Detection of Distribution of 5fC Base in Mouse Embryonic Stem Cell Genomic DNA by the Ring Formation Promoting 5fC to T Conversion Sequencing Technique Based on Compound AI

(131) To confirm whether the method of the present invention can detect distribution information of 5-formylcytosine and single-base resolution sequence information in biological samples (for example genomic DNA), the ring formation promoting 5fC to T conversion sequencing technique based on compound AI is used for illustration here. In particular, the above examples 3 and 4 were applied to the genomic DNA samples of mice embryonic stem cells (mESC).

(132) The pretreated genomic DNA of wild-type mESC was reacted with compound AI for 24 hours. The DNA was recovered and coupled with a biotin group through Click reaction. The DNA sequence containing a label was separated and enriched with streptavidin magnetic beads, obtaining the DNA fragments with 5fC bases distributed therein. The obtained samples were subjected to the second generation sequencing library construction, PCR amplification, and then high-throughput sequencing. The sequencing results were aligned back with the genome. Thus the distribution information and single base resolution sequence information of 5fC bases in the mESC genome can be observed.

(133) As shown in FIG. 14, three samples of genomic DNAs were sequenced in a batch, including an unreacted sample, a sample after reaction but before enrichment, and an enriched sample. It can be seen that no significant enrichment distribution was observed for the unreacted sample and the sample before enrichment, while a significant enrichment peak in the distribution region of 5fC base was observed for the enriched sample. The results shows that, the enrichment of the 5fC base-containing DNA sequences based on compound AI is feasible, and can be used to analyze the genomic distribution information of 5fC base in combination with high-throughput sequencing data.

(134) In view that 5fC base was read as cytosine T during PCR amplification after the reaction with compound AI, the single-base resolution position of 5-formylcytosine can be detected through the detection of C-T mis-matched positions in the sequence read in high-throughput sequencing. FIG. 15 shows a representative position of C-T mis-match of in the enrichment peak. It can be seen that each sequence read out in the enrichment peak contains one C-T mis-matched position, and 4 C-T mis-matched positions were obtained by comparing with the genome, wherein 3 circled mis-matched positions were located at the position of CpG dyad. It follows that ring formation promoting 5fC to T conversion sequencing technique can detect single-base resolution position of 5fC base in real biological samples.

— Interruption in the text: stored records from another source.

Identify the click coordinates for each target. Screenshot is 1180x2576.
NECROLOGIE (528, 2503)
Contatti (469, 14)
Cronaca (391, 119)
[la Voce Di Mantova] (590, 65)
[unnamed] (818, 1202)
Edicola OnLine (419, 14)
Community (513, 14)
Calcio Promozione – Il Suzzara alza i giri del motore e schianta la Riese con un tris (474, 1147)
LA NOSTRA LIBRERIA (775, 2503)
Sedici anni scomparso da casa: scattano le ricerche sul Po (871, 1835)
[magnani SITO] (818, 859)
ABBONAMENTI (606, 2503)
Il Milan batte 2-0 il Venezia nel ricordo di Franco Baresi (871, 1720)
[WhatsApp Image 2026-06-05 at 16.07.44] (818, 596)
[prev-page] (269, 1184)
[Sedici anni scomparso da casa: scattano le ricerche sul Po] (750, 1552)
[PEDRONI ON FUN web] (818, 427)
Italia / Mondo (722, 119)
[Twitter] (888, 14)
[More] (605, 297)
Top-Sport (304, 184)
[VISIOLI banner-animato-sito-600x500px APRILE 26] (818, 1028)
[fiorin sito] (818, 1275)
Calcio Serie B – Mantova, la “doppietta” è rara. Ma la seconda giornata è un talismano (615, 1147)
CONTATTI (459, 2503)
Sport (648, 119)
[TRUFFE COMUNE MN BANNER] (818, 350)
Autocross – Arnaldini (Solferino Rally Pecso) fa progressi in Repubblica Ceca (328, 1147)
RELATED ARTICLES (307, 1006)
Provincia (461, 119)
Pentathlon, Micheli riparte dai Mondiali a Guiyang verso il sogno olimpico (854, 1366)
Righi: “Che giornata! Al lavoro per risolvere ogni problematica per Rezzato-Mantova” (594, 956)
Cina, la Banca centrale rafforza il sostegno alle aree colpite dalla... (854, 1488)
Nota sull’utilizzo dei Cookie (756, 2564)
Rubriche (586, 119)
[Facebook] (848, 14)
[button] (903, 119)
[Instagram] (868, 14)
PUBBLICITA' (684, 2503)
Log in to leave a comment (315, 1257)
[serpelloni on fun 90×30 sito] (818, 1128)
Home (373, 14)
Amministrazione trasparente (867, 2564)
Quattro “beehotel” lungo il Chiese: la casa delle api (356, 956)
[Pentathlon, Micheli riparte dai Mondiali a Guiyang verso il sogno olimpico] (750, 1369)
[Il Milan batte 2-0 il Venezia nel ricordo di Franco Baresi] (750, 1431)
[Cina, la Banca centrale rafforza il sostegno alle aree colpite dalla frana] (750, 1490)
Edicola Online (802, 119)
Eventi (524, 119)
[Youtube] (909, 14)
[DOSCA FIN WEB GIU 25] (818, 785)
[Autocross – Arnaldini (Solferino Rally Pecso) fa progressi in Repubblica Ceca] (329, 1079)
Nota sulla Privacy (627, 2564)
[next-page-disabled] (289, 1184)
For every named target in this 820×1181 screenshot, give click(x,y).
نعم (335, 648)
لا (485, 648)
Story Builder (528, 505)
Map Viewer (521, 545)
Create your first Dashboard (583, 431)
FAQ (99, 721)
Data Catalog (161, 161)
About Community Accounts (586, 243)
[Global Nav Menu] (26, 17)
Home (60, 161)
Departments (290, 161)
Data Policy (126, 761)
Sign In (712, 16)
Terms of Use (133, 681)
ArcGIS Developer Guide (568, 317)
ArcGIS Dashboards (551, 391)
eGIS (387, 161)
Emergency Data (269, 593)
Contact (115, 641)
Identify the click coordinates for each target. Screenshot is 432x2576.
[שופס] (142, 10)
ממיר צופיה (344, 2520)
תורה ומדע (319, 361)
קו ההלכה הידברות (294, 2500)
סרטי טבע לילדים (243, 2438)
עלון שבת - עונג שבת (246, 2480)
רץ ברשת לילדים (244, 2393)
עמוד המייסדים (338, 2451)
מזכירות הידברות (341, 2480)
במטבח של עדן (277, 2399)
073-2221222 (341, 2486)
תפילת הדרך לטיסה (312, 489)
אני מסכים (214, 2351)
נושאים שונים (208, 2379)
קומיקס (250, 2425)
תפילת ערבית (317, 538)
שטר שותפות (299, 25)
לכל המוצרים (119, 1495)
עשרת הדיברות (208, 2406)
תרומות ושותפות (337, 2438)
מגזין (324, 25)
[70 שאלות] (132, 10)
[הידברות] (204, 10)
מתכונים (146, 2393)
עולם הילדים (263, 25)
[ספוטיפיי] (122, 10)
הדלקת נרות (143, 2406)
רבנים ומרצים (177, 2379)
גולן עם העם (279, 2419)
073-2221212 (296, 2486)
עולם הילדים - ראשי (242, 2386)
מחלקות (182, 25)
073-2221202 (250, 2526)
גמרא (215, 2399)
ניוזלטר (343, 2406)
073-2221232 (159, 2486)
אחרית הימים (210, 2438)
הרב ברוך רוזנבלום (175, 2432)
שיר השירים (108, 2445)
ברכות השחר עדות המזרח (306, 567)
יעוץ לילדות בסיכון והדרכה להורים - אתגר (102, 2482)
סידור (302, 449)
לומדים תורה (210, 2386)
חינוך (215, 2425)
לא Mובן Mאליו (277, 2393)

(135) By combining the two methods of the above 5fC ring protecting sodium bisulfite sequencing technique and ring formation promoting 5fC to T conversion sequencing technique, the single-base resolution read information of all cytosines during the sequencing reading can be summarized in the table as shown in FIG. 16. In conventional sequencing, all the 5 kinds of cytosines are read as cytosine C; in conventional sodium bisulfite sequencing, 5-methylcytosine and 5-hydroxymethylcytosine are read as C, while cytosine, 5-formylcytosine and 5-carboxylcytosine are read as thymine T. In the 5fC ring protecting sodium bisulfite sequencing technique provided in the present invention, 5fC base is protected, and is read as T in sodium bisulfite sequencing. Therefore, the position of 5fC base can be identified by comparing with the result of conventional sodium bisulfite sequencing. In addition, in the 5fC ring formation promoting sodium bisulfite sequencing technique provided in the present invention, through direct PCR amplification and sequencing, 5fC base is read as thymine T. By comparing with the result of conventional sequencing, the C-T mismatched position is the single-base resolution sequence position of 5fC base.